We never are quite as smart as we think we are but there is humility in hope and curiosity. We mistakenly look askance at the past, shaming our ancestors with the adjective “primitive” only because our ancestors didn’t have technology as we understand it. My mind turns back to a wayward PBS show I was watching one holiday season while at my sister’s farm (I don’t watch TV at home). Absently munching away on GrapeNuts, I started listening to the voiceover talking about Chichen Itza, noting one of the great temples was thought to have just been built mistakenly cockeyed as it didn’t line up with the sun and moon. Until someone compared the temple alignment with the path of Venus. I got chills.


I cannot plot a building based on the path of Venus or any other celestial object. But the historic reality is profound. Here were ancient people with great cosmological sophistication. The documentary then began to compare the layout of city in the Yucatan with that of Cahokia. Similarities exist. It’s unlikely these two great civilizations did not communicate, despite being some 2,400 miles apart.


Modern logic says this is impossible. “They didn’t have cars or cellphones!” I think we know differently. It’s just hard to accept that peoples 1,425 years ago knew more than we know today.

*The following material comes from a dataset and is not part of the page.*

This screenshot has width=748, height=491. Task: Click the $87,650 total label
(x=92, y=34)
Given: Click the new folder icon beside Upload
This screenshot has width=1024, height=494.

So much has been lost. So much has been overlooked. And now, we even overlook the mysteries and profundities within our own souls. Erasure is, to me, a sin, even against history, as well as against our own souls. It’s high time we get just a little less busy. Busy for its own sake is the corruption of our Puritan work ethic. And it is high time we do the thing that can be the most uncomfortable:

In the quiet of the soul, begin to find ourselves. There is eternal memory there, and solace beyond the discomfort. And as for me, there are wild rabbits watching as well, and earthen mounds of ancient cosmology, and strange festivals filled with things crazy and bright and profound, and a late summer sky of blue tinged with winter and on the wind the lost voices of those I have loved most.